Titolo Originale: La science des rêves
Paese: Francia/ Italia
Anno: 2006
Regia: Michel Gondry
Sceneggiatura: Michel Gondry
Produzione: Partizan Films, Société des Etablissements L. Gaumont, France 3 Cinéma, Mikado, Canal+, TPS Star
Durata: 105'
Interpreti: Gael García Bernal, Charlotte Gainsbourg, Alain Chabat, Miou-Miou, Pierre Vaneck, Emma de Caunes, Aurélia Petit, Sacha Bourdo, Stéphane Metzger, Inigo Lezzi

Stéphane, timido illustratore trasferitosi dal Messico in Francia, intraprende un impiego di incerta soddisfazione. Conosce però quasi subito l’altra metà della sua anima, Stéphanie. Cercare di parlarle non è semplice, ecco allora che il protagonista, che pure è certo della corrispondenza tra i due, sceglie di evadere in un mondo di sogno. I suoi sogni vengono a comprendere anche il mondo onirico di Stéphanie, che per lavoro e per passione fabbrica e colleziona animali di feltro. Ne deriva un incerta battaglia tra i livelli di sogno e realtà, come pure tra i sentimenti di Stéphane e la sua insicurezza, accompagnata dalla tensione sempre presente verso il cuore dell’amata

Valutazioni
Valori e Disvalori 
 
Il sogno resta uno stimolo e una sfida alla realtà esterna e alle sue malinconie, purché non diventi la comoda evasione in un paradiso artificiale a nostra immagine e somiglianza
Pubblico 
Tutti
Giudizio Artistico 
 
Ottimo lavoro di regia e di fotografia su una scenografia incantevole anche se tende alla lunga a sfilacciarsi e a perdersi in se stessa

Michel Gondry è un noto autore di videoclip (da Bjork ai White Stripes) a cui è riuscito con successo il salto al lungometraggio, mantenendo intatti la cifra stilistica fantasiosa e l’amore per situazioni al confine tra sogno e realtà. Sullo stesso filo tematico, centrato più in particolare sulle conseguenze irreali della rimozione dei ricordi, era infatti il suo lungometraggio Se mi lasci ti cancello (notoriamente più bello il titolo originale: Eternal Sunshine of the Spotless Mind), un melodramma delicato con una proposta tematica tutt’altro che banale.
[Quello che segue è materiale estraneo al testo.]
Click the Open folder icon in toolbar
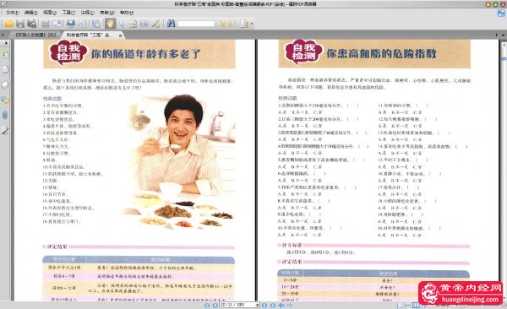 click(8, 24)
A una scrittura dai tratti pastello, eppure sempre efficace in una narrazione in grado di destreggiarsi tra piani diversi e diverse consistenze di realtà, si affianca un ottimo lavoro di regia e di fotografia su una scenografia incantevole che costituisce un perfetto contraltare visuale di questo intelligente apologo sul sogno. I cavalli di pezza naturalmente si muovono, e trottano sulle nuvole, una mano può ingrandirsi fino a diventare enorme, un principe azzurro può avere orecchie d’asino, così come è possibile nuotare sull’orizzonte cittadino e i pensieri che si affollano nel sonno possono prendere l’apparenza di uno studio televisivo in cui si svolge un talk-show.
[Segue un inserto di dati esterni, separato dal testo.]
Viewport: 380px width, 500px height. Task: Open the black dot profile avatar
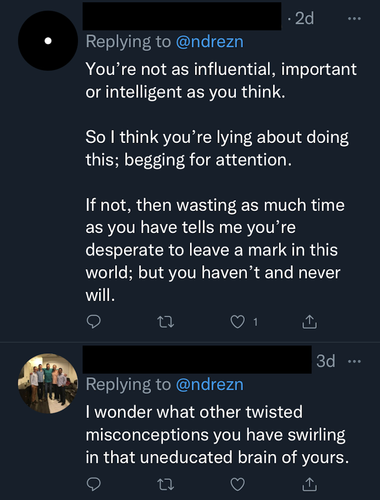tap(48, 40)
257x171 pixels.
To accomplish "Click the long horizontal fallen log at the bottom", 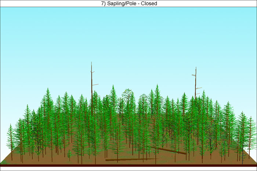I will pyautogui.click(x=129, y=159).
Nel complesso la struttura fantasy è piacevole, anche se, come era stato il caso con Big Fish di Tim Burton, tende alla lunga a sfilacciarsi e a perdersi in se stessa. L’idea resta meritevole e da raccomandare, ma solo finché non si smarrisce inevitabilmente nella creazione di cartapesta, finché il sogno resta uno stimolo e una sfida alla realtà esterna e alle sue malinconie, ma non la comoda evasione in un paradiso artificiale a nostra immagine e somiglianza. Amare qualcuno significa infine dargli anche uno statuto di realtà all’interno della nostra, il resto è monologo, bidimensionalità, forse immaginazione intensa e autarchica, ma non amore.

Gondry riesce comunque a rendersi efficace interprete del lato immaginifico della realtà affettiva e traccia un percorso che ogni spettatore può fare proprio, andandosi a mettere, nel fluire delle suggestioni più surreali e sensibili, sul proprio personale piano inclinato di ricordo e nostalgia. Un tuffo salubre verso il senso dimenticato delle cose.